Swarzschild black holes have an innermost stable orbit of $6M$, and a photon sphere at $3M$. This means that the accretion disk orbiting the black hole emits photons at radii $r>6M$. As long as the photon perigee in curved space remains larger than $3M$ (also called the photon sphere), the photon is not captured by the black hole and can in theory be seen from some observer frame $(b, \alpha)$. The spacetime curvature is most easily interpreted as a lensing effect between the black hole frame $(r, \alpha)$ and the observer frame $(b, \alpha)$. The former are 2D polar coordinates that span the accretion disk area, and the latter are 2D polar coordinates that span the "photographic plate" of the observer frame. Think of the latter as a literal CCD camera. The photon orbit perigee and the radius in observer frame $b$ are directly related:

$$b^2 = \frac{P^3}{P-2M}$$

This makes many equations significantly more straightforward.

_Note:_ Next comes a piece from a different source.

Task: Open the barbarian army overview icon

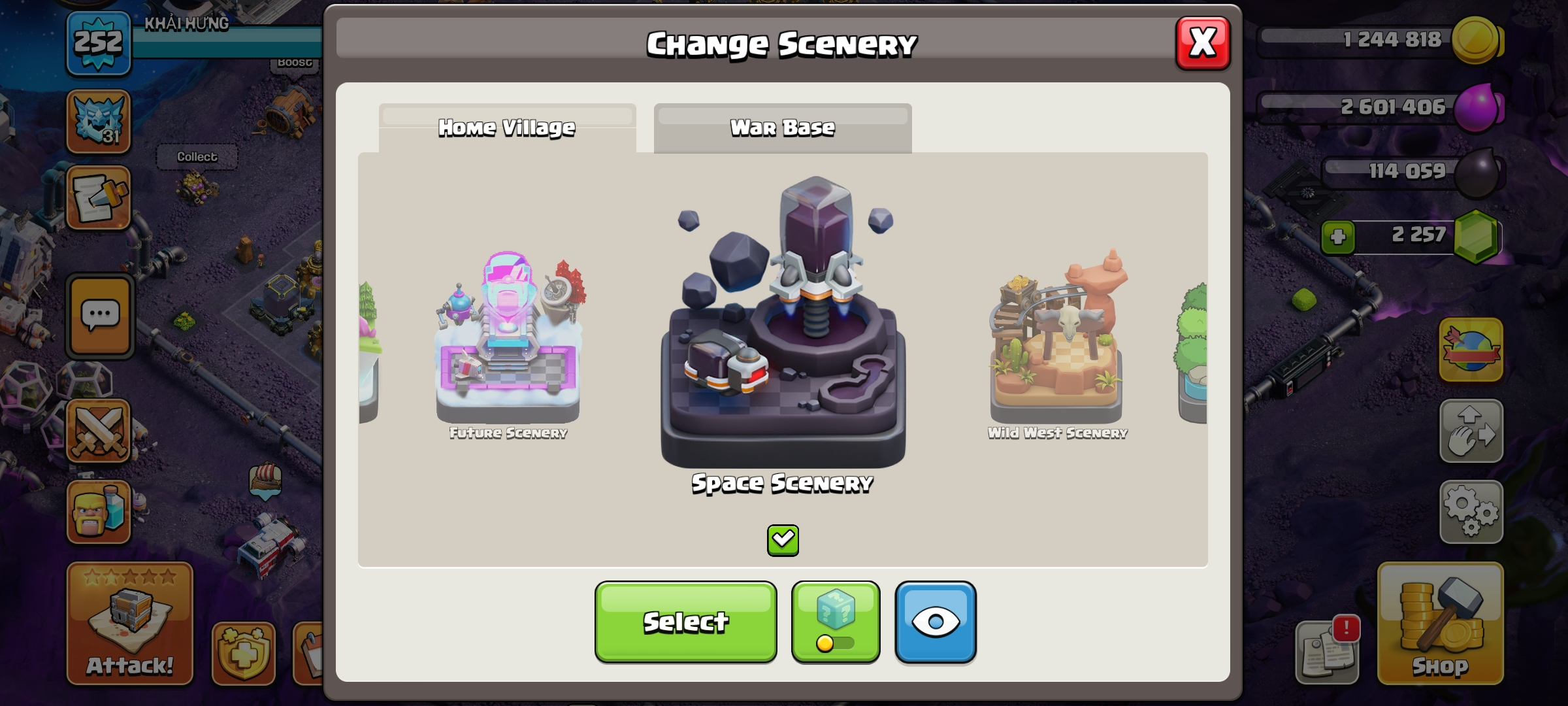Action: (x=99, y=513)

You may notice this equation has a square on the left hand side, in contrast to Luminet (1979). The original manuscript has a handful of notation errors. I've contacted the author about this, to which he kindly responded:

"[...] à l’époque je n'avais pas encore l’expérience de relire très soigneusement les épreuves. Mais mes calculs avaient heureusement été faits avec les bonnes formules, sinon le résultat visuel n’aurait pas été correct!"

"Back in the day, I did not have the habit of carefully double-checking my proofs. Luckily, I did calculate the results with the correct formulas, otherwise the image wouldn't be right!".

Just so you know. I tried to be diligent about noting where this code differs from the paper.

The relationship between the angles of both coordinate systems is trivial, but the relationship between the radii in the two reference frames is given by the monstruous Equation 13:

$$\frac{1}{r} = - \frac{Q - P + 2M}{4MP} + \frac{Q-P+6M}{4MP}{sn}^2\left( \frac{\gamma}{2}\sqrt{\frac{Q}{P}} + F(\zeta_\infty, k) \right)$$

Here, $F$ is an incomplete Jacobian elliptic integral of the first kind, $k$ and $Q$ are a function of the perigee $P$, $\zeta$ are trigonometric functions of $P$, and $\gamma$ satisfies:

$$\cos(\gamma) = \frac{\cos(\alpha)}{\sqrt{\cos^2\alpha + \cot^2\theta_0}}$$

In curved spacetime, there is usually more than one photon orbit that originates from the accretion disk, and arrives at the observer frame. Photon orbits that curve around the black hole and reach the observer frame are called "higher order" images, or "ghost" images. In this case, $\gamma$ satisfies:

$$2n\pi - \gamma = 2\sqrt{\frac{Q}{P}} \left( 2K(k) - F(\zeta_\infty, k) - F(\zeta_r, k) \right)$$

These ghost photons are what you see on the lower half of the image above, as well as the barely visible halo of light that wraps thinly around the photon sphere. For inclinations that are less edge-on, this ghost image is less pronounced though.

This repo uses scipy.optimize.brentq to solve these equations, and provides convenient API to the concepts presented in Luminet (1979). The BlackHole class is the most obvious one, but it's also educative to play around with e.g. the Isoradial class: lines in observer frame describing photons emitted from the same radius in the black hole frame. The Isoredshift class provides lines of equal redshift in the observer frame.

📕 Bibliography

[1] Luminet, J.-P., “Image of a spherical black hole with thin accretion disk.”, Astronomy and Astrophysics, vol. 75, pp. 228–235, 1979.

[2] J.-P. Luminet, “An Illustrated History of Black Hole Imaging : Personal Recollections (1972-2002).” arXiv, 2019. doi: 10.48550/ARXIV.1902.11196.